Source records:
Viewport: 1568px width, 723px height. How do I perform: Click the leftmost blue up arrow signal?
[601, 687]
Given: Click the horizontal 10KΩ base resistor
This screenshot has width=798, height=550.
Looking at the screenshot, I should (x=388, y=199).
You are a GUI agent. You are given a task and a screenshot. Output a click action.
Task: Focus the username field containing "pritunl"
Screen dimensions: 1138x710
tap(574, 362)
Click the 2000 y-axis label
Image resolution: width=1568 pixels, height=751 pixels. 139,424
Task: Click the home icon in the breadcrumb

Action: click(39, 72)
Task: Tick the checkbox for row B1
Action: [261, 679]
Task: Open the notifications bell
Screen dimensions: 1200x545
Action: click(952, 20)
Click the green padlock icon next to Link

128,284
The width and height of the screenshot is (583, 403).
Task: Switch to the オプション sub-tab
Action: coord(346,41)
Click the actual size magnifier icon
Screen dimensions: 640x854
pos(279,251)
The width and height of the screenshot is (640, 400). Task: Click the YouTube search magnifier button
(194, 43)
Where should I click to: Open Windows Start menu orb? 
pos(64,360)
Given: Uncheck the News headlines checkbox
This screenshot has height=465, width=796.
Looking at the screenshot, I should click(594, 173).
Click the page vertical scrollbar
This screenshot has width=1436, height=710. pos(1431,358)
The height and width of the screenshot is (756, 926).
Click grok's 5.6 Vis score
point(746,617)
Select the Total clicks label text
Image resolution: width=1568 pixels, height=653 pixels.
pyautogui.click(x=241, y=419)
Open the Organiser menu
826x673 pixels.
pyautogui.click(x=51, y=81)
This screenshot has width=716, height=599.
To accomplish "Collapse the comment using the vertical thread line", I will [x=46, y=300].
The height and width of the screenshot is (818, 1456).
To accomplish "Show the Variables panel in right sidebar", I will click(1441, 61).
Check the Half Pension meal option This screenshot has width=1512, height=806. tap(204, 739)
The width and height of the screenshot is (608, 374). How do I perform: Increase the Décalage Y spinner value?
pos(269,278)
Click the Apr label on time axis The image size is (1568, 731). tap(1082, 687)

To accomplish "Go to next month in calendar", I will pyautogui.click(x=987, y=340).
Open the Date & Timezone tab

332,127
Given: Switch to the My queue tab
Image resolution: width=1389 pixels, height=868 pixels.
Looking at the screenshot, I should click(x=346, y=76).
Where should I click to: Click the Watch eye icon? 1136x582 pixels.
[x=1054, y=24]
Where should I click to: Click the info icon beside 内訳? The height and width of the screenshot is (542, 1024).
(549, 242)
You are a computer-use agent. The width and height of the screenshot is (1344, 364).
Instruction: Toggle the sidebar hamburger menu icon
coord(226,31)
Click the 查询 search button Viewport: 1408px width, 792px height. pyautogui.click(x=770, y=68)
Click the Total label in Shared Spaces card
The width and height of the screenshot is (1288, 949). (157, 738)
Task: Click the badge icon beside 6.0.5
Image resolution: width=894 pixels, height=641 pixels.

• **EXERCISE REQUIREMENTS**:
Copy, without any change, the lines from the one that contains "Where should I click to: Click the Watch" to the final line of the entries above.

• **EXERCISE RESPONSE**:
Where should I click to: Click the Watch eye icon? 1136x582 pixels.
[x=1054, y=24]
Where should I click to: Click the info icon beside 内訳? The height and width of the screenshot is (542, 1024).
(549, 242)
You are a computer-use agent. The width and height of the screenshot is (1344, 364).
Instruction: Toggle the sidebar hamburger menu icon
coord(226,31)
Click the 查询 search button Viewport: 1408px width, 792px height. pyautogui.click(x=770, y=68)
Click the Total label in Shared Spaces card
The width and height of the screenshot is (1288, 949). (157, 738)
Task: Click the badge icon beside 6.0.5
Image resolution: width=894 pixels, height=641 pixels.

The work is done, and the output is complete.